During his lifetime, Lesh was hailed as one of modern rock history’s most inventive and accomplished bass players. In Bob Dylan’s 2022 book The Philosophy of Modern Song, he called Lesh “one of the most skilled bassists you’ll ever hear in subtlety and invention,” and in 2020 he was named the 11th greatest bassist of all time by Rolling Stone Australia.
Lesh is best known as a founding member of the Grateful Dead, one of the most beloved and enduring jam bands in the world. According to his 2006 memoir Searching for the Sound: My Life With the Grateful Dead, Lesh met Dead frontman Jerry Garcia in 1959 at a Bay Area house party. Both men were natives to the area, and crossed paths again in the early ’60s after one of Garcia’s shows with the Warlocks. When Garcia asked Lesh to join this band as their bassist — an instrument he did not play — he accepted the gig anyway.
In 1965, the Warlocks were renamed the Grateful Dead. Lesh would play with the group throughout its entire 30-year run, disbanding in 1995 following Garcia’s death. With drummer Mickey Hart, percussionist Billy Kreutzmann, and rhythm guitarist Bob Weir, he’d later start spinoff bands like the Other Ones, the Dead, and Furthur.
Lesh was born on March 15, 1940, in Berkeley, Calif., to parents who co-owned a local repair business. His interest in music was immediate, starting out as a violin player before trading the string instrument in for a trumpet and studying the avant-garde classical and free jazz sounds that would later characterize his unique bass style with the Dead.

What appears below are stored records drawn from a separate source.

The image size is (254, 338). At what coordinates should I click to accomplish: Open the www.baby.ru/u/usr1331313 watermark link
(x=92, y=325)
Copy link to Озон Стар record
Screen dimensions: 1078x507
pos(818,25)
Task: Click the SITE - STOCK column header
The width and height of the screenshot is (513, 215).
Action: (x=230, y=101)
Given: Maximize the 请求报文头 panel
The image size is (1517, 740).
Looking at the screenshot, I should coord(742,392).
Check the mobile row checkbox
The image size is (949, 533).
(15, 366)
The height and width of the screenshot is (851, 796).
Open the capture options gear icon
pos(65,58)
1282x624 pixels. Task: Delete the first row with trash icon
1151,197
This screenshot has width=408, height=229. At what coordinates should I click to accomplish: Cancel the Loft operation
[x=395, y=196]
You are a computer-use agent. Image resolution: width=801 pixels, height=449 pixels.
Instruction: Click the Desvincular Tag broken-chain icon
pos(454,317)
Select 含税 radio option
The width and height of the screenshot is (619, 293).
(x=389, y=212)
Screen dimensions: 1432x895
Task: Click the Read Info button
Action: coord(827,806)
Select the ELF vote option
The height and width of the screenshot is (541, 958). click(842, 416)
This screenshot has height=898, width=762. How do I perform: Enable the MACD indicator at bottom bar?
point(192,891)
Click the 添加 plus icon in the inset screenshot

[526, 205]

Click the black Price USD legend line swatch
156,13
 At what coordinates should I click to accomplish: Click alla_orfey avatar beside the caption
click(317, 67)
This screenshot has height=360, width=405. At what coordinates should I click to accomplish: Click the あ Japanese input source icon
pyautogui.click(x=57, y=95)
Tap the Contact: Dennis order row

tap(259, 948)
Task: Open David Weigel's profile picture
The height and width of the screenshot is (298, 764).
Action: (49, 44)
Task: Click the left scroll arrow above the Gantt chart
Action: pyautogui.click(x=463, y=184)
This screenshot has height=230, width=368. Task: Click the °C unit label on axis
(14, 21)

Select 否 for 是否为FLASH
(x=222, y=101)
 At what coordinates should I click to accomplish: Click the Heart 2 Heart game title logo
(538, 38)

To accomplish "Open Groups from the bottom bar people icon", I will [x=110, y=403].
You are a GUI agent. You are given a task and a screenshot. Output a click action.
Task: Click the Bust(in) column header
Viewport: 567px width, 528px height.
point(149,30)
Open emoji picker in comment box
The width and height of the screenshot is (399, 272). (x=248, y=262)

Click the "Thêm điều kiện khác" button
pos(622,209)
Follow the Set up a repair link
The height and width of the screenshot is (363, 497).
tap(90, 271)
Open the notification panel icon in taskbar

The band was inducted into the Rock and Roll Hall of Fame a year before Garcia’s death in 1994, and a Grammy Lifetime Achievement Award followed in 2007. Just this summer it was announced that the Dead would be receiving the highest recognition of their career at the 2024 Kennedy Center Honors. Surviving members Hart, Kreutzmann, and Weir will now accept the award alongside the year’s other honorees — director Francis Ford Coppola, jazz trumpeter Arturo Sandoval, singer Bonnie Raitt, and Harlem’s Apollo Theater.
Just weeks before his death, Lesh was still jamming out, contributing his inimitable bass stylings to a session at the Terrapin Clubhouse, where he’d been performing with his band Phil Lesh and Friends for over a decade.
Lesh is survived by his wife, Jill, and their two sons, Grahame and Brian.